There is no other story at Christmas time more dominant than that of Charles Dickens’ A Christmas Carol. Cinema has told this story countless times with at least one variation of the story releasing every year, so going through them all and picking a favourite is a difficult task. I look back at my Christmas’ with fond memories so I knew that if I was to pick a favourite adaptation of A Christmas Carol, it would have to be the one that I fondly remember, and I don’t think there is a fonder Christmas Carol film than the one primarily in felt and foam.
The Muppet Christmas Carol, directed by Brian Henson (the son of Jim Henson) in 1992 stars all of your favourite Muppets as Dickens’ iconic characters, with Michael Caine in the role of Ebenezer Scrooge as well as being narrated by The Great Gonzo and Rizzo the Rat. I would go over the story but honestly, is there any need.
What I quickly grew to adore is how this film knows when to lighten the mood with the Muppets zaniness, but it also knows when to continue on with the story’s more darker moments. I suppose an example of this would be the sequences involving the Ghost of Christmas Yet to Come or the Marley doorknob scene. Any young children would jump behind the sofa during these scenes, but like any good film intended for families, It knows that if you have dark or emotional scenes not to dumb it down too much. It’s pretty unique to see The Muppets take on a story with such seriousness.
The Muppet characters are The Muppets so the personalities aren’t lost here, however I am more than proud to say that Michael Caine is the best Scrooge ever. Apparently when he took the role of Scrooge, he told Brian Henson that he would play the character like he would with real actors and not puppets. I’m so glad he was allowed to do this because he perfectly nails Ebenezer’s coldness to others as well as his elation when he takes the spirit of Christmas to his heart.
This version of A Christmas Carol also features some of the most memorable renditions of minor characters such as the three spirits of Christmas and the cutest Tiny Tim ever put to screen. But even more memorable are the original songs. I still have to do Michael Caine’s little dance whenever “It feels like Christmas” starts playing, and although he’s not a great singer, Caine does show a lot of passion during his singing number. The songs are some of the most memorable I’ve seen in a Christmas film full stop.
The spirits who visit Scrooge are a little different from their appearances in the novel, but they do follow a pretty basic description, however it’s their personalities that will be most remembered. The Ghost of Christmas Past has possibly the biggest design change, she reminds me of one of those old children’s dolls and she has a good ethereal look. The Ghost of Christmas Yet to Come is obviously the scariest of the ghosts, but his appearance makes sense because we’ve all been scared of out own futures. However, it is the Ghost of Christmas Present who is the favourite among many. He’s funny and though it isn’t in the novel, he is very forgetful which once again makes sense as he always lives in the present. We will all “know him better, man” for years to come. What shows here is that the filmmakers aren’t worried to implement their own ideas into seemingly untouchable characters, but for the entertainment factor, they work.

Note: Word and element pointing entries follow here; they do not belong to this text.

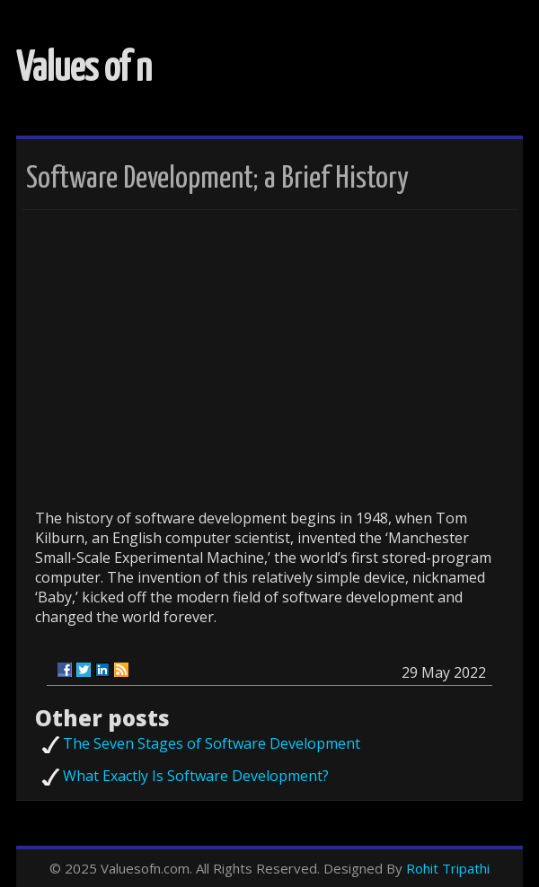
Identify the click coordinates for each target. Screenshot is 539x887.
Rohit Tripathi (448, 868)
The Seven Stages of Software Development (211, 743)
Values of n (84, 69)
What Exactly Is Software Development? (196, 776)
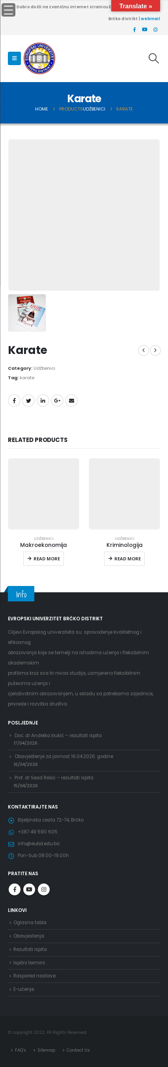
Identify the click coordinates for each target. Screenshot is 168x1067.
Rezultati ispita (30, 949)
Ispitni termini (29, 963)
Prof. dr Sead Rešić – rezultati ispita (54, 778)
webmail (150, 19)
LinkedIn (43, 400)
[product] (43, 494)
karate (27, 377)
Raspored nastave (34, 976)
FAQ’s (20, 1050)
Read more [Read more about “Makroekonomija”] (47, 559)
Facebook (14, 400)
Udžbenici (44, 368)
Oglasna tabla (30, 922)
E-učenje (23, 989)
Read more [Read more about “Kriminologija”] (127, 559)
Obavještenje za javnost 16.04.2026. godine (64, 756)
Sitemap (46, 1050)
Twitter (28, 400)
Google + (57, 400)
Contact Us (78, 1050)
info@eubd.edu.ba (39, 843)
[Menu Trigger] (8, 10)
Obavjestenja (28, 936)
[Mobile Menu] (14, 58)
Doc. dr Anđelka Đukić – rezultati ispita (58, 735)
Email (71, 400)
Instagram (44, 889)
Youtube (29, 889)
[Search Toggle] (154, 58)
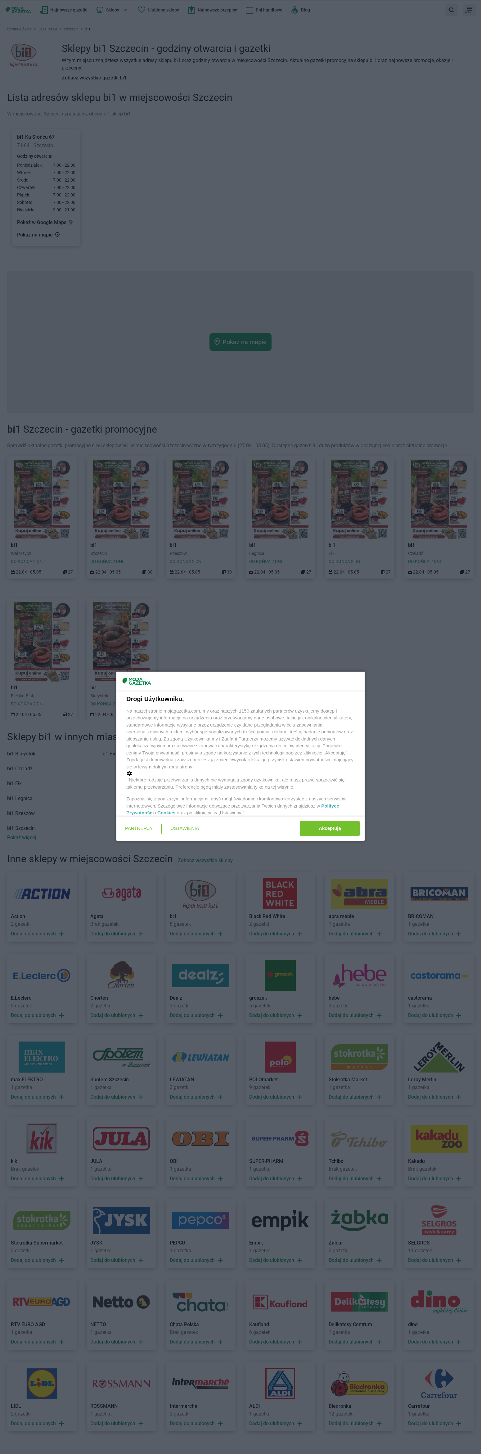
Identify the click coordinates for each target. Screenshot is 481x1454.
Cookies (166, 812)
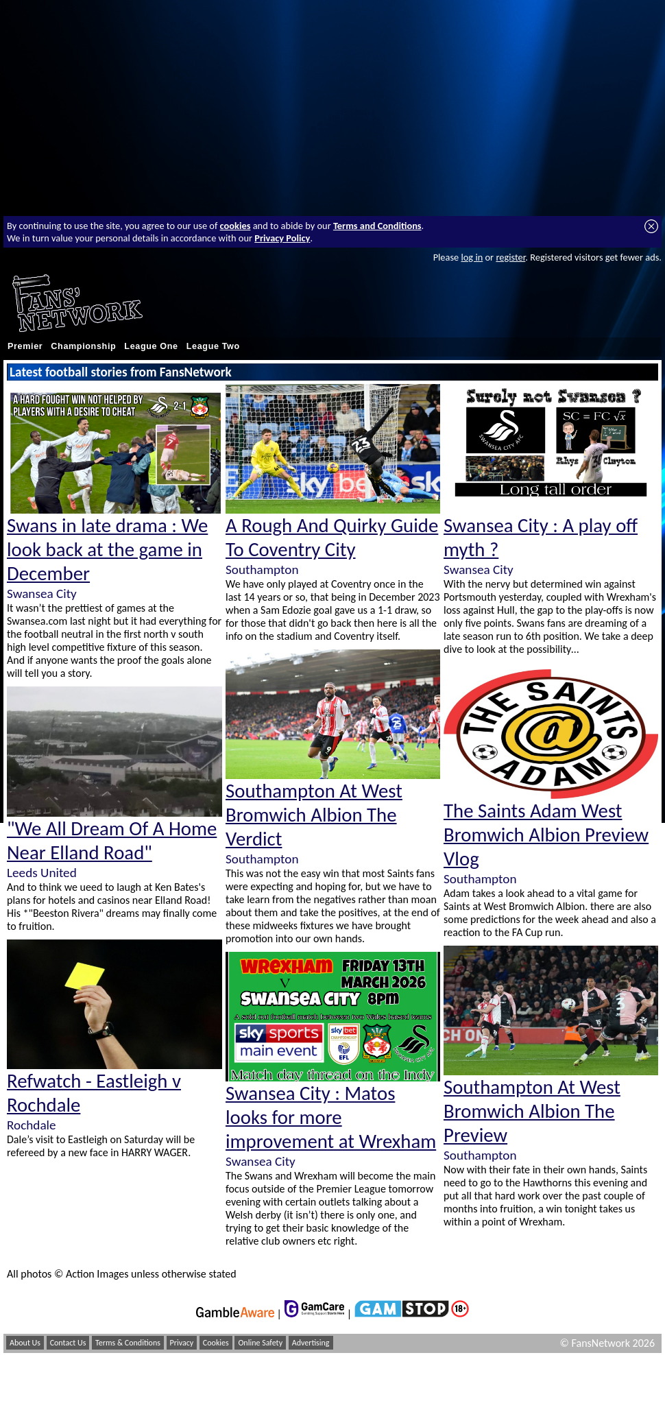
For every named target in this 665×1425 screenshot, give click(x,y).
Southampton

Of course, some changes are made to accommodate certain roles of The Muppets, for instance, the singular Jacob Marley now has a brother Robert played by experienced hecklers Statler and Waldorf who, of course bring their humour to the roles. Gonzo and Rizzo make an interesting pair as duo narrators, although I think you can say that Rizzo is mostly along for the ride. Every now and again, these two will have their own little escapades away from the narrative that functions like a little mini break away from the main story. They work for a quick laugh and you can tell the filmmakers worked really hard on making this quick-witted paring.
With this film there is something else you get besides Christmas cheer, legacy. This Muppets film was the first Muppet project after the untimely loss of its creator Jim Henson at the age of 53. The weight of this project after Jim’s death must have felt like a tonne of bricks, especially for his son Brian as the director. I’m so glad that this film turned out the way it did because who knows what would have happened to The Muppets if this has bombed with fans and critics. This film is very special for a number of reasons, but I like the fact that it gets you in the mood for Christmas so quickly and at the end of the day, that’s what a Christmas film should do.